I tried to give an explanation but he became rude and said that if I was not
able to prove him financial solvency he will cancel my visa. I didn’t know what
to say, I became very nervous at the idea of not only the fact that I wasn’t
going to be able to get in but that he could eventually cancel my visa. I tried
to be as quiet as I could and said yes to whatever he asked. I sincerely thought
I was doing everything right and as I volunteered once already in New York
City, I think it is totally legal to do that. I walked the line back thinking
of a way to prove them that I am not thinking of overstaying and that I would
not like to risk that visa, as it is a big privilege to have one. I think that
if they would have just listened to me it was obvious that I wasn’t the kind of
person who is going to work anywhere just to make money. I understand what is
happening, they’re just doing their job and it was me who chose to come in this
unconventional way and situation. They seemed surprised of me talking fluently
and of my passport full of stamps. I think they also wanted me to get in as
everybody else but this is the way the system is built.
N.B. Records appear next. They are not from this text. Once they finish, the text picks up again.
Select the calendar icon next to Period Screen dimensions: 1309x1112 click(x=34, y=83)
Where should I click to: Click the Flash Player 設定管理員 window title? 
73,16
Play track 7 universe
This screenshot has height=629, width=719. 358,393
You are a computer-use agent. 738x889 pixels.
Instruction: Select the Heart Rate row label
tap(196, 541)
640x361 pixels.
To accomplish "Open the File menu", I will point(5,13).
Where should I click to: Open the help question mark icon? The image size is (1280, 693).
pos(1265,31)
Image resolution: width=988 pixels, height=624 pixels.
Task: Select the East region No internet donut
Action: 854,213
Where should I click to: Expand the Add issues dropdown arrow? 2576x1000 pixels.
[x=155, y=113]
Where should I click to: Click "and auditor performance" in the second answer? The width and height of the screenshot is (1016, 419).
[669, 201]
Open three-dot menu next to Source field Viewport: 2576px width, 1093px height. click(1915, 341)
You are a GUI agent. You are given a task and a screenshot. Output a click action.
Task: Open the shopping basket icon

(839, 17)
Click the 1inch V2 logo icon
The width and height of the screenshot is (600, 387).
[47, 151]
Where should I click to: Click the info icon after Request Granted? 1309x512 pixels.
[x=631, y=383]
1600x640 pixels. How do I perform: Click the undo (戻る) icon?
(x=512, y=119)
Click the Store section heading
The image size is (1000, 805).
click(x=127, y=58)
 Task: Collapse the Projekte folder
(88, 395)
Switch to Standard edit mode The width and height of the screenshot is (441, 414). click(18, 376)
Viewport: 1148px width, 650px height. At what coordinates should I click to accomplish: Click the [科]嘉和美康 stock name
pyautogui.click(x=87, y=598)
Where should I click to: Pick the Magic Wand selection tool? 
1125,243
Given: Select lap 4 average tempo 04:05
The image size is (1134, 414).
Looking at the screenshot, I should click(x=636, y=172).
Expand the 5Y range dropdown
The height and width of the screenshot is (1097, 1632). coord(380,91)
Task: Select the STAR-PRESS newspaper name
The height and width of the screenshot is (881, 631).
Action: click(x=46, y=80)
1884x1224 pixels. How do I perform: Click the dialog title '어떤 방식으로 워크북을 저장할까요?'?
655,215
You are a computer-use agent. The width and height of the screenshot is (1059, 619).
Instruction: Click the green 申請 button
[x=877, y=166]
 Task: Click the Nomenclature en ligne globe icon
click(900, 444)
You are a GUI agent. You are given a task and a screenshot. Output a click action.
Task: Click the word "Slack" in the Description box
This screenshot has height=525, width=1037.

I felt kind of
miserable; I think that the people who get caught when crossing illegally feel
the same but a thousand times stronger. Tijuana is a tough place, there is all
kind of injustices, good and bad people, frustrated migrants who stay here to
work at the maquiladoras, where they get miserable wages but sometimes is
better than what they could get back home. Tijuana is people from California
who come and are welcome to spend their dollars in all kind of things including
prostitutes and casinos of the multimillionaire politician Hank Rhon, son of
Hank Gonzalez who also owns a big part of the Mexican wealth. Tijuana is
opulence, malls and luxurious neighborhoods surrounded by enormous poverty
belts sitting in beautiful green mountains in where school courses have to be
suspended during the rains because of the danger of landslides. There is a big
difference amongst the people who, having a visa, can cross anytime to the neighboring
cities of the US, getting cheaper goods, entertainment and even products to
stock up their business and sell them to the workers that can only see the
lines of cars going to the “otro lado” everyday but cannot cross. For those
workers, life is all about working, being in a recondite corner of Mexico where
the next big city they can go to is Mexicali, to hours away, and Hermosillo,
ten hours away. For them, what seems to be the paradise of the developed US
city of San Diego, is so close and so far at the same time.